▶ Your objective
Copy out all of the material below word for word, with nothing changed.

▶ Data section
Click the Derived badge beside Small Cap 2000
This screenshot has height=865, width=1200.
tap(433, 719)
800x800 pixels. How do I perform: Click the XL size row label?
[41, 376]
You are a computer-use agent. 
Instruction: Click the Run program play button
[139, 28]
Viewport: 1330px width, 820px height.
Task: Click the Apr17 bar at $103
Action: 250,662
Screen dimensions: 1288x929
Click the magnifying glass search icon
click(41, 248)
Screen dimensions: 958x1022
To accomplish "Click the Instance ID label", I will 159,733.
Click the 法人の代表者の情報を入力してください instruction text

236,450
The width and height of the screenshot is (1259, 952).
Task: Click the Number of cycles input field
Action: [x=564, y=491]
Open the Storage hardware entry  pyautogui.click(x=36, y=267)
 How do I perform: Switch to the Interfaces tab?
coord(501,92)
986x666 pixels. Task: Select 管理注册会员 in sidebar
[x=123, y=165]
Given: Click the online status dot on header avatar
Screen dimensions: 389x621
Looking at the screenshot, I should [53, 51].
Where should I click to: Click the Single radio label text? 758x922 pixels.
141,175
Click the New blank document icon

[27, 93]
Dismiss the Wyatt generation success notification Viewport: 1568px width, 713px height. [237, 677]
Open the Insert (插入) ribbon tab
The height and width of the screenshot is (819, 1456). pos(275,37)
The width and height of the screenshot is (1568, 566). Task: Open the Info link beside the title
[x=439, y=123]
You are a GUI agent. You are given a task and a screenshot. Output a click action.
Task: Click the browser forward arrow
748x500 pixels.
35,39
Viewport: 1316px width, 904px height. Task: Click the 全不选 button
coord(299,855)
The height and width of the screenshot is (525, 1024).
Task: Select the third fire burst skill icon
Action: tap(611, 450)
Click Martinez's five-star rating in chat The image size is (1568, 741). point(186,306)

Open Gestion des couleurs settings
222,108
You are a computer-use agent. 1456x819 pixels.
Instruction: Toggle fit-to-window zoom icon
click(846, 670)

▶ Solution for this exercise
Click the Derived badge beside Small Cap 2000
This screenshot has height=865, width=1200.
tap(433, 719)
800x800 pixels. How do I perform: Click the XL size row label?
[41, 376]
You are a computer-use agent. 
Instruction: Click the Run program play button
[139, 28]
Viewport: 1330px width, 820px height.
Task: Click the Apr17 bar at $103
Action: 250,662
Screen dimensions: 1288x929
Click the magnifying glass search icon
click(41, 248)
Screen dimensions: 958x1022
To accomplish "Click the Instance ID label", I will 159,733.
Click the 法人の代表者の情報を入力してください instruction text

236,450
The width and height of the screenshot is (1259, 952).
Task: Click the Number of cycles input field
Action: [x=564, y=491]
Open the Storage hardware entry  pyautogui.click(x=36, y=267)
 How do I perform: Switch to the Interfaces tab?
coord(501,92)
986x666 pixels. Task: Select 管理注册会员 in sidebar
[x=123, y=165]
Given: Click the online status dot on header avatar
Screen dimensions: 389x621
Looking at the screenshot, I should [53, 51].
Where should I click to: Click the Single radio label text? 758x922 pixels.
141,175
Click the New blank document icon

[27, 93]
Dismiss the Wyatt generation success notification Viewport: 1568px width, 713px height. [237, 677]
Open the Insert (插入) ribbon tab
The height and width of the screenshot is (819, 1456). pos(275,37)
The width and height of the screenshot is (1568, 566). Task: Open the Info link beside the title
[x=439, y=123]
You are a GUI agent. You are given a task and a screenshot. Output a click action.
Task: Click the browser forward arrow
748x500 pixels.
35,39
Viewport: 1316px width, 904px height. Task: Click the 全不选 button
coord(299,855)
The height and width of the screenshot is (525, 1024).
Task: Select the third fire burst skill icon
Action: tap(611, 450)
Click Martinez's five-star rating in chat The image size is (1568, 741). point(186,306)

Open Gestion des couleurs settings
222,108
You are a computer-use agent. 1456x819 pixels.
Instruction: Toggle fit-to-window zoom icon
click(846, 670)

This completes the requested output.